Given exercise: Swap "Screen dimensions" for "Screen size" everywhere it occurs in the rows below, and write out all the rows again with nothing else changed.

[begin Supplied entries]

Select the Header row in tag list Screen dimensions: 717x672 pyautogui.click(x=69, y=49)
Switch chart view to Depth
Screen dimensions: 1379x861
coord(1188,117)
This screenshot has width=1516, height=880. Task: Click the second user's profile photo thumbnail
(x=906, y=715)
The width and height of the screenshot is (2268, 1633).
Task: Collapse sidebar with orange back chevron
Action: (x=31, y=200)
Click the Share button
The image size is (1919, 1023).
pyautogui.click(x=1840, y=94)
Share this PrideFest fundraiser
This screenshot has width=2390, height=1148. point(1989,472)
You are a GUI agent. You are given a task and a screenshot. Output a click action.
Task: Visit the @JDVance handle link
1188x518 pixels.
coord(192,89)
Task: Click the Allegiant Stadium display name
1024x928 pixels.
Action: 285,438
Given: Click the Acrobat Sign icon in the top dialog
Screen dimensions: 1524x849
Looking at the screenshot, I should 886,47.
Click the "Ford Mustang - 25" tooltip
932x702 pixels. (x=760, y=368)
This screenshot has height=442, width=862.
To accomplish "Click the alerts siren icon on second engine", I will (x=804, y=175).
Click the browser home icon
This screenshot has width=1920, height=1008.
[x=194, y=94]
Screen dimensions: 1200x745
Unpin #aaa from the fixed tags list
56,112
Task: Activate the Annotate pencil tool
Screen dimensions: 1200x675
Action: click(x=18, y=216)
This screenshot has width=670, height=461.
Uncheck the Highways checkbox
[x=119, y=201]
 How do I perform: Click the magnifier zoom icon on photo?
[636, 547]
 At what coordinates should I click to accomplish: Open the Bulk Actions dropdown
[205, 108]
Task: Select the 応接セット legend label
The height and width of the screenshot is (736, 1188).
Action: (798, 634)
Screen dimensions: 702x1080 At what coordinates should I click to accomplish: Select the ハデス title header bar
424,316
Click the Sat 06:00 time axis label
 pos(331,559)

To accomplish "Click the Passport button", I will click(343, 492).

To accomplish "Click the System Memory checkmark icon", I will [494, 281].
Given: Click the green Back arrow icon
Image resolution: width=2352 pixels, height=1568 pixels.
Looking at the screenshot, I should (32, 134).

[end Supplied entries]

Full output:
Select the Header row in tag list Screen size: 717x672 pyautogui.click(x=69, y=49)
Switch chart view to Depth
Screen size: 1379x861
coord(1188,117)
This screenshot has width=1516, height=880. Task: Click the second user's profile photo thumbnail
(x=906, y=715)
The width and height of the screenshot is (2268, 1633).
Task: Collapse sidebar with orange back chevron
Action: (x=31, y=200)
Click the Share button
The image size is (1919, 1023).
pyautogui.click(x=1840, y=94)
Share this PrideFest fundraiser
This screenshot has width=2390, height=1148. point(1989,472)
You are a GUI agent. You are given a task and a screenshot. Output a click action.
Task: Visit the @JDVance handle link
1188x518 pixels.
coord(192,89)
Task: Click the Allegiant Stadium display name
1024x928 pixels.
Action: 285,438
Given: Click the Acrobat Sign icon in the top dialog
Screen size: 1524x849
Looking at the screenshot, I should 886,47.
Click the "Ford Mustang - 25" tooltip
932x702 pixels. (x=760, y=368)
This screenshot has height=442, width=862.
To accomplish "Click the alerts siren icon on second engine", I will (x=804, y=175).
Click the browser home icon
This screenshot has width=1920, height=1008.
[x=194, y=94]
Screen size: 1200x745
Unpin #aaa from the fixed tags list
56,112
Task: Activate the Annotate pencil tool
Screen size: 1200x675
Action: click(x=18, y=216)
This screenshot has width=670, height=461.
Uncheck the Highways checkbox
[x=119, y=201]
 How do I perform: Click the magnifier zoom icon on photo?
[636, 547]
 At what coordinates should I click to accomplish: Open the Bulk Actions dropdown
[205, 108]
Task: Select the 応接セット legend label
The height and width of the screenshot is (736, 1188).
Action: (798, 634)
Screen size: 702x1080 At what coordinates should I click to accomplish: Select the ハデス title header bar
424,316
Click the Sat 06:00 time axis label
 pos(331,559)

To accomplish "Click the Passport button", I will click(343, 492).

To accomplish "Click the System Memory checkmark icon", I will [494, 281].
Given: Click the green Back arrow icon
Image resolution: width=2352 pixels, height=1568 pixels.
Looking at the screenshot, I should (32, 134).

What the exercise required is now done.